Я согласился. А что оставалось делать? Мистические приключения вконец расшатали мою психику, и я, действительно, во всём видел подвох и неприятности.
— Не могу приказывать вам, господин писатель, — иронически проговорила мадам Шахор, нажимая на последнее слово, — могу лишь предупредить. Если вы не определитесь с решением, жизнь Натана Хейма закончится очень печально. И ваша тоже! А теперь уходим, Бернард!
Она повернулась ко мне спиной и просто растворилась в воздухе. Что касается Бернарда, то он шагнул к окну и словно просочился сквозь стекло.
Я снова лёг. Не было сил размышлять о словах Мойры Шахор, слишком меня утомила эта бесконечная ночь. Я вновь задремал, сквозь сон думая об отъезде Лили. Именно сейчас мне очень её не хватало, она бы мигом развеяла мою тревогу нежным прикосновением, весёлым смехом.
Поспать удалось совсем немного. Будильник затрещал, требуя, чтобы я отправлялся на работу. С огромным трудом вытолкав себя из квартиры, невыспавшийся и хмурый, я поехал через утренний Париж. Повсюду так и кипела жизнь: толпы прохожих на улицах, японские и американские туристы, продавцы блинчиков и жареных каштанов, велосипедисты, рекламные щиты… Казалось, Париж изо всех сил пытается приободрить меня, крича: «Эй, парень, очнись! Жизнь прекрасна!»
Увы, все старания великого города оказались напрасными. Я вошёл в редакцию мрачнее тучи и сразу же заработал нагоняй от главного редактора.
— Эй, Доминик! Зайди-ка ко мне! — крикнул он, когда я проходил мимо распахнутой настежь двери его кабинета.
Пришлось выслушивать его плоские шутки, пока секретарша, старушка Шарлотта, рассеянно стучала по клавишам.
— Не очень у тебя вид, малыш, — насмешливо изрёк шеф. — Ты что, пьёшь?
Я исподлобья посмотрел на патрона. Господи, как же он мне надоел!
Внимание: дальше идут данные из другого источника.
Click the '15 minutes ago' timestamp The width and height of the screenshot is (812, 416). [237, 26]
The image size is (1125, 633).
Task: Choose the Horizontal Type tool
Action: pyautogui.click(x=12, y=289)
Я на миг представил, как его переезжает «Кадиллак» Шарлотты. Насладиться подробностями его кончины не удалось: зазвонил телефон.
Шарлотта схватила трубку.
— Да, мадам Сорье, он здесь, — ответила она скрипучим голосом.
Пока супруга моего шефа расцеловывала его через телефонный провод, я рванул в свой кабинет. За рекордно короткое время мне удалось элегантно улизнуть от постылого начальника.
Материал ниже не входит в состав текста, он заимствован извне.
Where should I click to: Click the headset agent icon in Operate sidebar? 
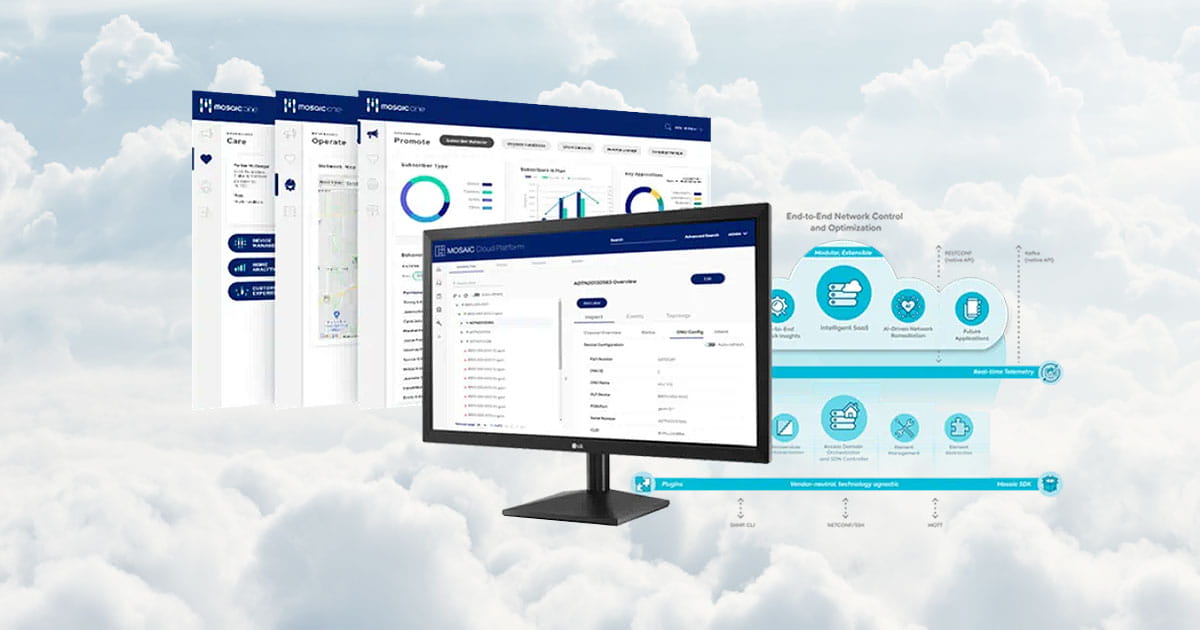click(x=290, y=184)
Фабьена Сорье, главного редактора газеты Tour Eiffel, интересовала только еда, он всегда еле волочил ноги, но, едва речь заходила о вкусном обеде, шеф тут же вскакивали и, насвистывая на ходу забавную песенку, мчался в ресторан.
Лицо его было гладким и розовым, как у молочного поросёнка. Милая и одновременно отвратительная физиономия. Вопреки такой невинной внешности, Фабьен Сорье был жестоким человеком, в душе которого кипела необузданная злоба.
Он не ходил по кабинетам своих подчинённых. Они обязаны были являться к нему. Фабьен Сорье совершенно не стеснялся сотрудников газеты — позволял себе при них курить, попивать скотч, жевать, ковырять в носу. Он держался в своём кресле ровно и гордо, будто перед ним ползали муравьи.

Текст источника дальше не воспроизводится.